▶ **EXCERPTED RECORDS**
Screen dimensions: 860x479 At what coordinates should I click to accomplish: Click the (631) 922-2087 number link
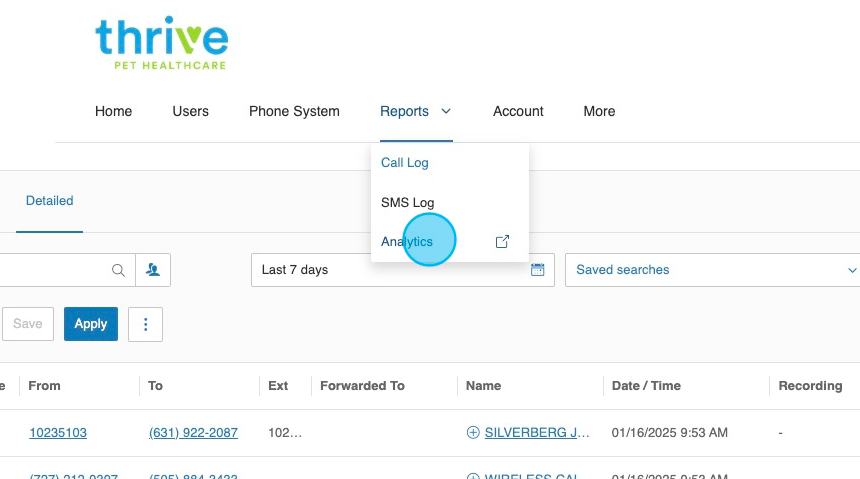(x=193, y=433)
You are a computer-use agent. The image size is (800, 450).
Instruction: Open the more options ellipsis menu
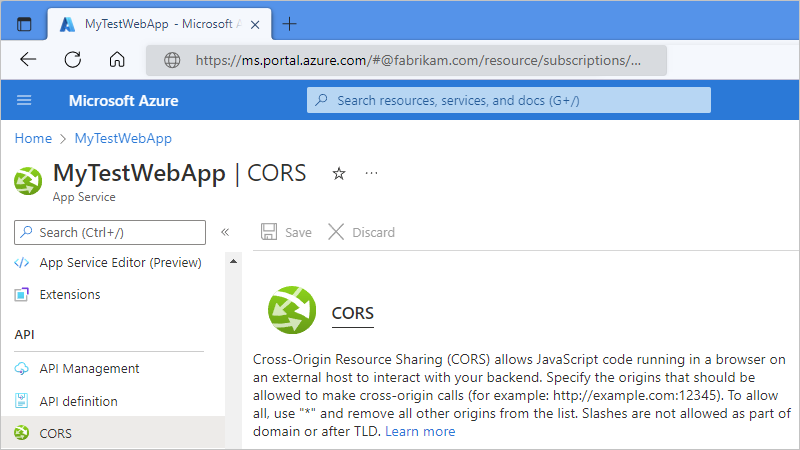372,173
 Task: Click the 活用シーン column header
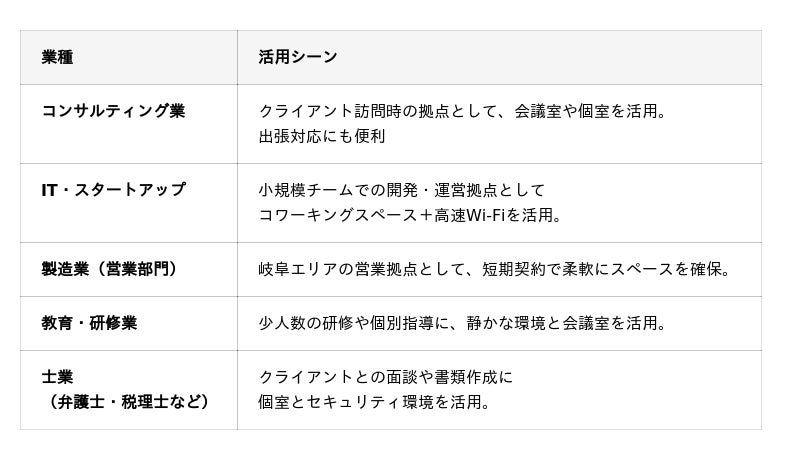[x=298, y=57]
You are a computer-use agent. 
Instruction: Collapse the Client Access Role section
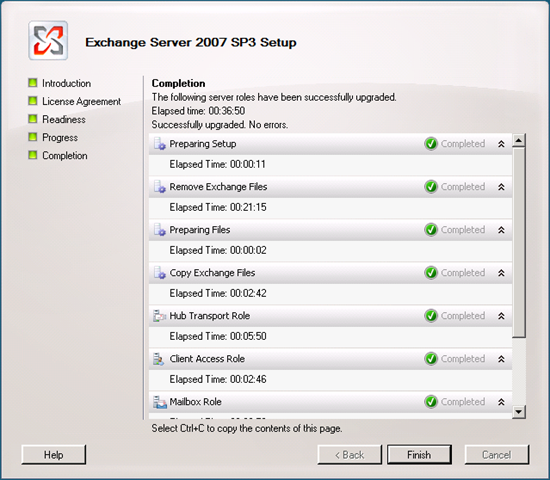(x=501, y=359)
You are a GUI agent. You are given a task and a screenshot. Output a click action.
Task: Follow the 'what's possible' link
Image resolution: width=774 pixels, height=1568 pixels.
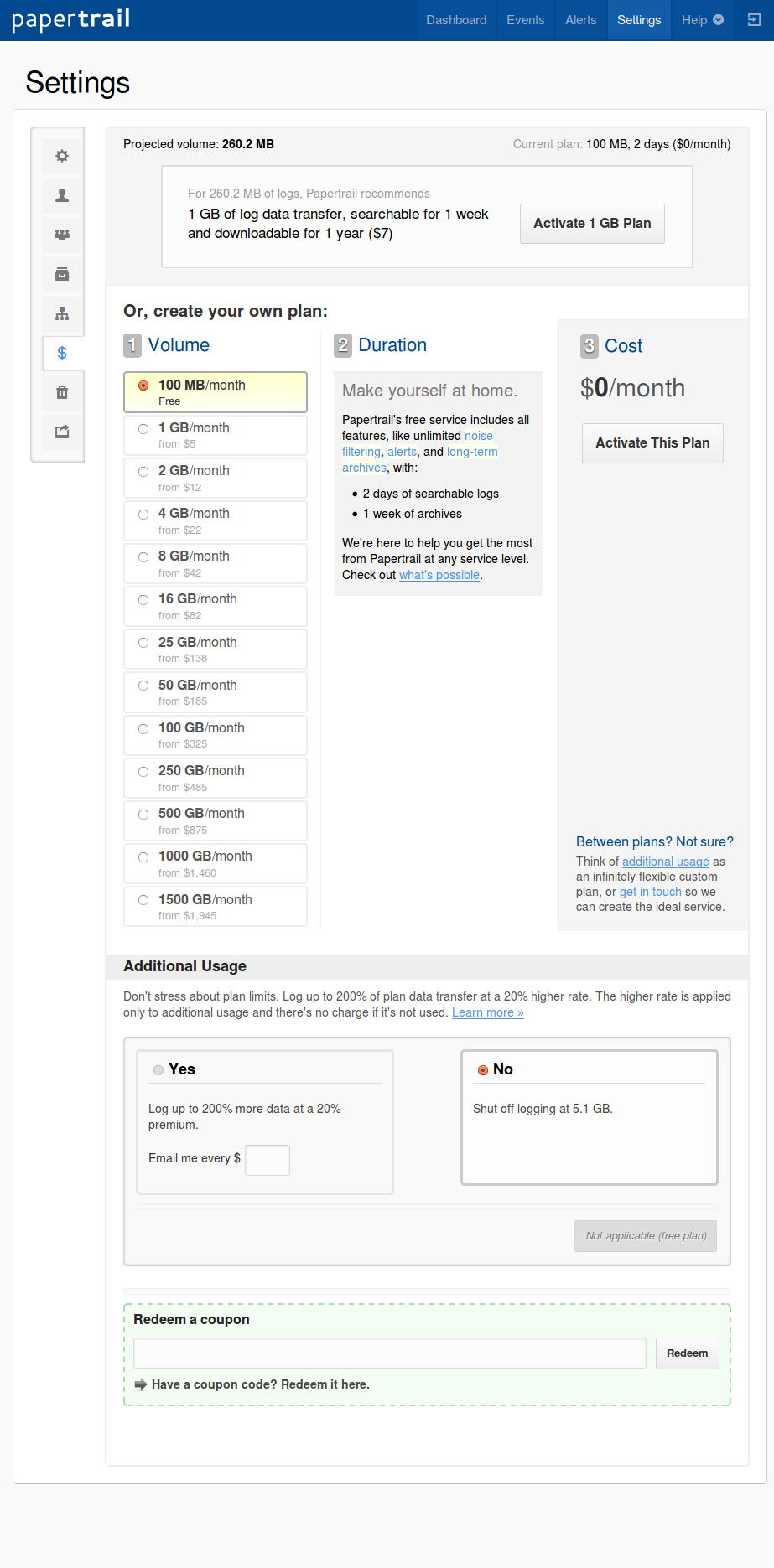point(439,575)
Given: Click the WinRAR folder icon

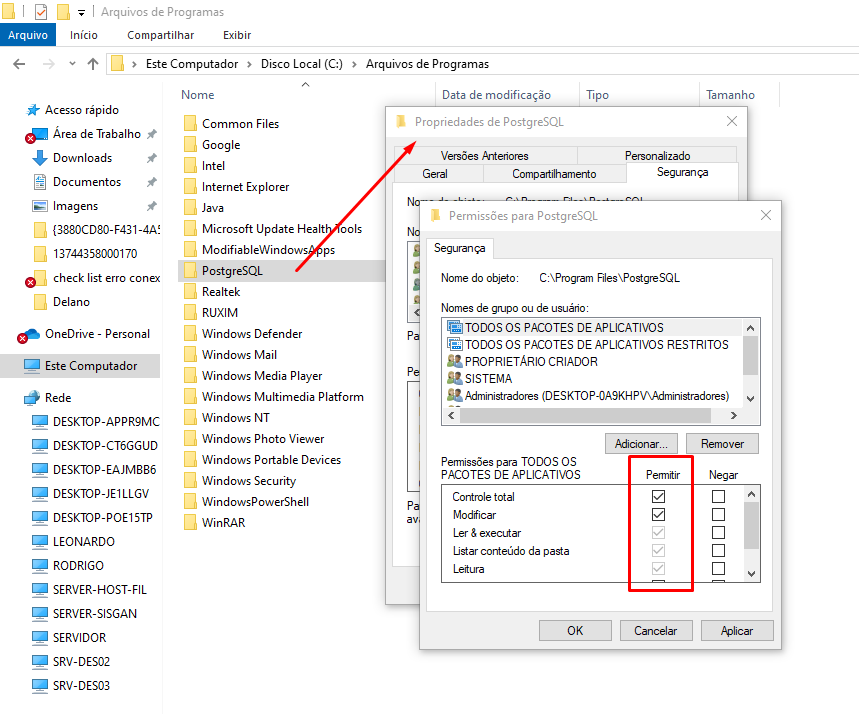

▶ **TASK STATEMENT**
Reproduce the material above exactly, but only from the line with "Task: Click the 活用シーン column header" through its last line, leaving pictures out.

▶ **RESPONSE TO THIS TASK**
 Task: Click the 活用シーン column header
[x=298, y=57]
You are a computer-use agent. 
Instruction: Collapse the Client Access Role section
(x=501, y=359)
You are a GUI agent. You are given a task and a screenshot. Output a click action.
Task: Follow the 'what's possible' link
Image resolution: width=774 pixels, height=1568 pixels.
point(439,575)
Given: Click the WinRAR folder icon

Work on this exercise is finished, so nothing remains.